10th floor where you get a bird's eyeview of the city

Pretty flat I'd say
You would think Husref is taking my picture right?

Well think again
Though the hotel is a little bit far from the riverside it is actually near to Tuol Sleng Genocide Museum or S21. I think it was just 500 metres so we walked there. It's my first time there and after that visit, I can safely say it's my last. The sun was shining and this being a former school it is both open and airy, yet with what transpired here through Cambodia's dark Khmer Rouge rule the place gave out a grisly unnerving chill.



What you see on the left is the gallow where prisoners were tortured and hanged

This fella wouldn't last 5 minutes back then.

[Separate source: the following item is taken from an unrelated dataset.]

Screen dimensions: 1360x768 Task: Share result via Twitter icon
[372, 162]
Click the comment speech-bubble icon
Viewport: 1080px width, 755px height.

Chum Mey...1 of the 7 known survivors of S21

Add caption
It is disturbing to be looking at rows and rows of photographs of inmates knowing very well that those eyes staring back at you met with a terrible and gruesome end, even kids are not spared. I'm just glad that they did not display pictures of those being tortured. I'm not generally squeamish but I don't think I'll be able to hack it if it is too much in your face. I'm left to my imaginings and in it I softened the blow by conjuring a less painful and traumatic end to the eyes that are looking back at me.

I ask myself, how is it possible for someone to torture and kill their fellow man (woman and child) en masse, just because you don't share the same idelogy, or religion, or ethnic group. It is silly, it is stupid and you would think that places such as S21 serves as a stark reminder of what can happen when you allow emotions and fear to rule. I can't help to be reminded by what is happening in our current political scene where the race card is being played by both sides much to the detriment of the greater good.

I left Toul Sleng feeling empty and drained and not recalling the steps back to the hotel, for all I wanted to do is to wash this feeling off and fully clothed, I stood under the showers.